Dugaan kekerasan terjadi, saat putusan dan eksekusi atau penggeledahan terhadap seorang anak yang disengketakan dalam perkara perceraian tersebut diduga salah alamat.
Tim Kuasa Hukum Hambali, Amirul menyatakan keberatannya atas pengeledahan dan intimidasi yang dilakukan oleh petugas Pengadilan Agama (PA) Gresik di rumah Hambali.
“Silakan eksekusi di rumah bapaknya (Tommy, red) tapi ketik eksekusi itu dilakukan di sini,(Rumah Hambali, red) maka itulah yang menjadi keberatan kami. Apalagi melakukan intimidasi terhadap klien kami (Hambali) dan Istrinya juga.
Bahkan, klien kami diancam akan dilaporkan ke polisi jika dalam waktu 1×24 jam (terhitung sejak tanggal 11 januari 2024 pukul 10.00 wib) tidak bisa menghadirkan anak bernama Rafania Zharifah,” kata tim kuasa hukum Hambali lainnya, Tasbit menimpali.
Dalam amar putusan Pengadilan Agama (PA) Gresik, nomer : 1546/Dpt.G/2023/PA.Gs tertanggal 7 November 2023 telah mengabulkan gugatan cerai Yatri Margareta binti Saenovi Agustry R terhadap Tommy Jevry Setiawan bin Setiawan dan salah satunya menetapkan hak asuh anak
Disebutkan dalam salah satu putusan, menetapkan anak bernama Rafania Zharifah berada dibawah hadhonah penggugat Yatri Margareta binti Saenovi agustry R dan tetap memberikan akses seluas luasnya kepada tergugat Tommy Jevry Setiawan bin Setiawan.
Permasalahan timbul ketika si anak tersebut masih diasuh dan ikut ayahnya Tommy yang hingga saat ini belum diketahui kemana perginya. Disisi lain Anmaning yang dilakukan oleh petugas Pengadilan Agama Gresik dinilai tidak sesuai dengan Amar Putusan nomer : 1546/Dpt.G/2023/PA.Gs.
Hal tersebut diungkapkan oleh Kuasa Hukum Hambali dari Peradi DPC Surabaya, Amirul dan tim. Bahwa patut diduga ada penyusupan kalimat dalam putusan di surat anmaning eksekusi.
“Di dalam amar putusan tidak ada kata menghukum, namun di Relas Anmaning yang diputuskan kemarin.

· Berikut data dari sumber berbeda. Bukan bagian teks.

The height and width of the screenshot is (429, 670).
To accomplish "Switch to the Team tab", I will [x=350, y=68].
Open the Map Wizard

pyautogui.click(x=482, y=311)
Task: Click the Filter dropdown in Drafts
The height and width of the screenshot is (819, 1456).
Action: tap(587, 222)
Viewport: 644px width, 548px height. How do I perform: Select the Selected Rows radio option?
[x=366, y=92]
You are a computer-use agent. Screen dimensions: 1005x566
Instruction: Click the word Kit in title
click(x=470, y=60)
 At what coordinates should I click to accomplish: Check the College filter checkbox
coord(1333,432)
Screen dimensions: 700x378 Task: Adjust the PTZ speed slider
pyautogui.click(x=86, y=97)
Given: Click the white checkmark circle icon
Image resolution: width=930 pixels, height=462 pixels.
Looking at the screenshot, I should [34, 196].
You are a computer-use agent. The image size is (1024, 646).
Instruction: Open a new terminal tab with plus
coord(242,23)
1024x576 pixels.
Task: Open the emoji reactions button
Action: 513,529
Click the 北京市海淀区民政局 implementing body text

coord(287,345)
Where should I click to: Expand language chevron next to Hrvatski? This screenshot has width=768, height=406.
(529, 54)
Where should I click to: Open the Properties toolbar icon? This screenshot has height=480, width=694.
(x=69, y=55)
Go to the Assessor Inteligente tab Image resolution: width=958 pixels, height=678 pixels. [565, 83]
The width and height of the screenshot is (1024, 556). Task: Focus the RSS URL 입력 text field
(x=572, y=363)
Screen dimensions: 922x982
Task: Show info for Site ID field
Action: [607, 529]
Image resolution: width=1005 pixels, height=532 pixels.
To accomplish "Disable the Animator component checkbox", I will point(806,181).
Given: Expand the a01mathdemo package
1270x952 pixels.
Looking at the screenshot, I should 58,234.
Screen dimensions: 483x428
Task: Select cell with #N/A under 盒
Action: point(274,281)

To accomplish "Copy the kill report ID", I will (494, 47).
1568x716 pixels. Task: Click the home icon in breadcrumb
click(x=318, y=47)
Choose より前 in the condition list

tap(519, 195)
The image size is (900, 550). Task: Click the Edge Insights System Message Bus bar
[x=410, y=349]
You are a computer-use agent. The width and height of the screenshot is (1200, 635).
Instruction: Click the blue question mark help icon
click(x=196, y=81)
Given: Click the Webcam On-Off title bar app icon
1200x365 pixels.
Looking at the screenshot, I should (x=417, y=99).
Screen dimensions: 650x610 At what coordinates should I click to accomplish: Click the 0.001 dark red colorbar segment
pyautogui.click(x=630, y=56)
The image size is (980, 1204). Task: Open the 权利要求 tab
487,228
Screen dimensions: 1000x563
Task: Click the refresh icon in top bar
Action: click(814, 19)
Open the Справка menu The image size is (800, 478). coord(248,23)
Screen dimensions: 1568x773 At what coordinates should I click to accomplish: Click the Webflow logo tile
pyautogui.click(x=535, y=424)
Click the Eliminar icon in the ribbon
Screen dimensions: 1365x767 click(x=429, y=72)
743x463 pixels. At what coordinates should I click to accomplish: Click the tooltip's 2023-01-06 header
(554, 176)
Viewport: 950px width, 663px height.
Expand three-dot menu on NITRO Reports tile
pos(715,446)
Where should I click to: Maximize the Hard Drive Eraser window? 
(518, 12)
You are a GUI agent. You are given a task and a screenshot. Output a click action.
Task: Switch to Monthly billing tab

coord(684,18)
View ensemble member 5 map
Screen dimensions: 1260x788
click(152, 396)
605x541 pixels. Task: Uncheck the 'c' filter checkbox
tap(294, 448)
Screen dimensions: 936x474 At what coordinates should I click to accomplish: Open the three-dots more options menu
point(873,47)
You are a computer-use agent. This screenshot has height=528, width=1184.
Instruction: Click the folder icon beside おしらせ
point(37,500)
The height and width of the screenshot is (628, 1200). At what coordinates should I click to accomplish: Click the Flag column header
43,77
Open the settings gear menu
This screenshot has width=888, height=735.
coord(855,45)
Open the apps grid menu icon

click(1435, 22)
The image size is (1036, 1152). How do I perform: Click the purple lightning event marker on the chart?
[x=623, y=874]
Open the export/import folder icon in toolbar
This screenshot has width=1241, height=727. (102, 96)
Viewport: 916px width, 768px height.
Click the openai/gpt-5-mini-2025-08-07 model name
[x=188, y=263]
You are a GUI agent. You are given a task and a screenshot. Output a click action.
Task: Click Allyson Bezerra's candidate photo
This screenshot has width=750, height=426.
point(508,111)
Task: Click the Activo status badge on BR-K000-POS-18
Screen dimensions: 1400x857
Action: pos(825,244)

Ada bunyi putusan ‘Menghukum tergugat menyerahkan anak’. Ini kok beda dengan ‘amar’, seharusnya ‘anmaning’ itu mengacu pada ‘amar“ jelas Tasbit salah satu tim kuasa hukum Hambali kepada awak media, Jumat (12/1).
“Apalagi yang dieksekusi ini kan bukan benda, tapi seorang anak yang juga bisa mengiyakan atau menolak, keberatan maka eksekusi itu jadi non eksekutorial sesuai peraturan Mahkamah Agung seperti itu,” tuturnya.
Maka jika anak tersebut lanjut Tasbit, tidak ada di tempat atau tidak diserahkan, dilakukan peringatan dua kali. “Memang betul yang dilakukan pengadilan, memang perlawanan terhadap eksekusi memang berat namun pintunya adalah dengan mengajukan gugatan hak asuh,” tukasnya.
Di dalam pasal 105 huruf (a) Kompilasi Hukum Islam berdasarkan Inpres No.1 Tahun 1991 menyatakan “Pemeliharaan anak yang belum mumayyiz atau belum berumur 12 (dua belas) tahun adalah hak ibunya, sepanjang ibunya tidak cacat moral dan bisa dibuktikan,” sambungnya.
“Selain itu, putusan dan alamat eksekusi juga diduga salah alamat, karena selama ini Tommy tidak tinggal dirumah Pak Hambali di Perumahan Permata Graha Agung Blok H/ No. 1 RT.003 RW 008 Desa Pongangan Kecamatan Manyar. Seperti yang tercantum dalam amar putusan, namun beralamat di Jl Barabai 4 nomer 17 Gresik Kota Baru (GKB) Desa Yosowilangun Kecamatan Manyar Gresik sesuai Kartu Tanda Penduduk (KTP),” tandasnya.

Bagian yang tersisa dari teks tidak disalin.